Internationale bevoegdheid onderhoudsverplichtingen

In het kort

De Alimentatieverordening regelt sinds 18 juni 2021 de internationale bevoegdheid inzake onderhoudsverplichtingen. De bevoegdheidsregels uit de verordening gelden voor alle lidstaten van de Europese Unie. Voor Zwitserland, Noorwegen en Ijsland is het Verdrag van Lugano van toepassing.

Artikel 15 van de Alimentatieverordening bepaalt dat het voor de vaststelling van de bevoegde rechter niet van belang is of de verweerder zijn gewone verblijfplaats in een EU-lidstaat heeft. De regels van de verordening zijn dus altijd van toepassing. Daardoor verliezen de bevoegdheidsregels van het Wetboek IPR hun praktisch belang inzake onderhoudsverplichtingen. 

Bevoegdheidsregels van de Alimentatieverordening

Overeenkomstig de verordening kan een vordering over onderhoudsverplichtingen in België worden ingesteld in de volgende gevallen:

  • De verweerder heeft zijn gewone verblijfplaats in België (artikel 3).
  • De onderhoudsgerechtigde heeft in België zijn woonplaats (artikel 3).
  • Een Belgische rechtbank is bevoegd om over de staat van een persoon te oordelen en de onderhoudsvordering hangt samen met die vordering (artikel 3).
    • Het gaat hier bijvoorbeeld over een rechtbank die bevoegd is om de echtscheiding uit te spreken terwijl daar een onderhoudsvordering aan gekoppeld is.
  • Een Belgische rechtbank is bevoegd om over de ouderlijke verantwoordelijkheid te oordelen en de onderhoudsvordering samenhangt met die vordering.
  • Partijen ouder dan 18 jaar kunnen in een schriftelijke overeenkomst de bevoegde rechter aanduiden.
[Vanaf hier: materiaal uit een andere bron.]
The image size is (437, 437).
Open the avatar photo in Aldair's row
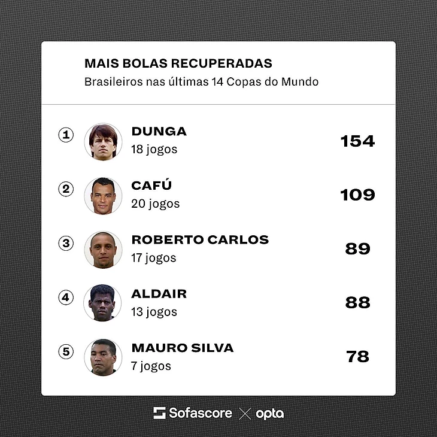[102, 304]
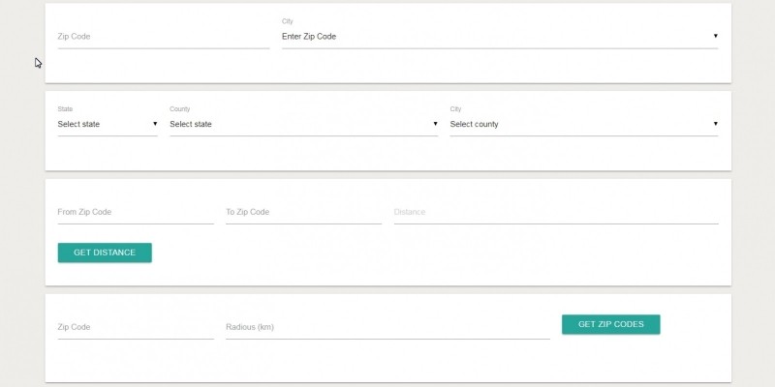Click the State dropdown's arrow icon
Image resolution: width=775 pixels, height=387 pixels.
point(154,124)
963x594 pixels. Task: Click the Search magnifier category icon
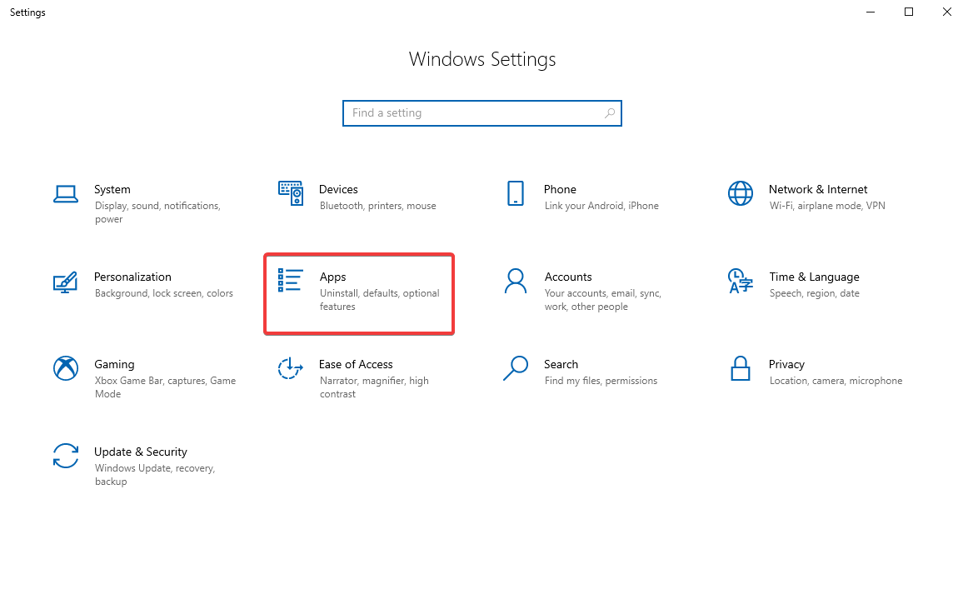[516, 368]
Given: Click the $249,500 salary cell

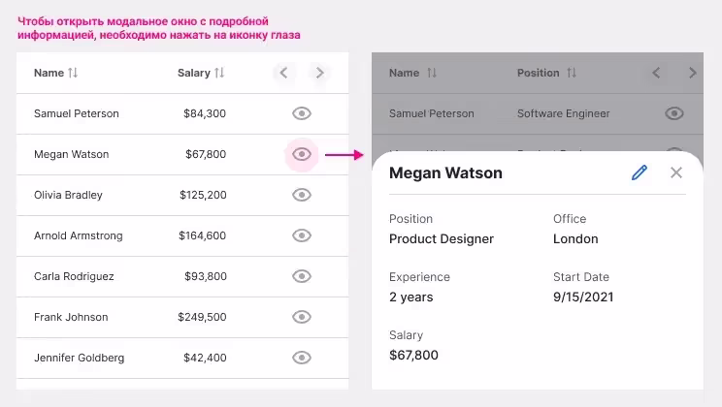Looking at the screenshot, I should pyautogui.click(x=202, y=317).
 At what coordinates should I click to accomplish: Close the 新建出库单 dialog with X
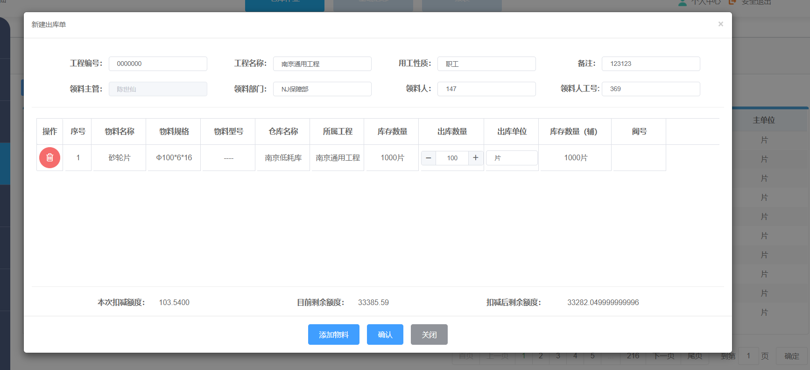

De keuze is evenwel beperkt tot die lidstaten waarvan één van de hen zijn gewone verblijfplaats heeft of die waarvan hij de nationaliteit draagt. (Voormalige) echtgenoten kunnen ook nog kiezen voor het gerecht van de lidstaat waar zij hun laatste gemeenschappelijke gewone verblijfplaats hadden gedurende minstens 1 jaar of de lidstaat die bevoegd is voor hun huwelijksgeschillen (artikel 4).
  • Een vordering wordt in België ingesteld en de verweerder betwist de bevoegdheid van de Belgische rechtbank niet (artikel 5).
  • Als geen van de voorgaande situaties van toepassing is, is de rechter van de gemeenschappelijke nationaliteit bevoegd (artikel 6).
  • In uitzonderingsgevallen: als redelijkerwijs niet kan worden vereist dat een procedure in een derde staat wordt opgestart (artikel 7).

Opmerking: De internationale bevoegdheid wordt uitgesloten voor een nieuwe vordering, of een vordering tot wijziging van een onderhoudsverplichting, zolang de onderhoudsgerechtigde nog in de andere lidstaat verblijft waar de oorspronkelijke beslissing werd genomen.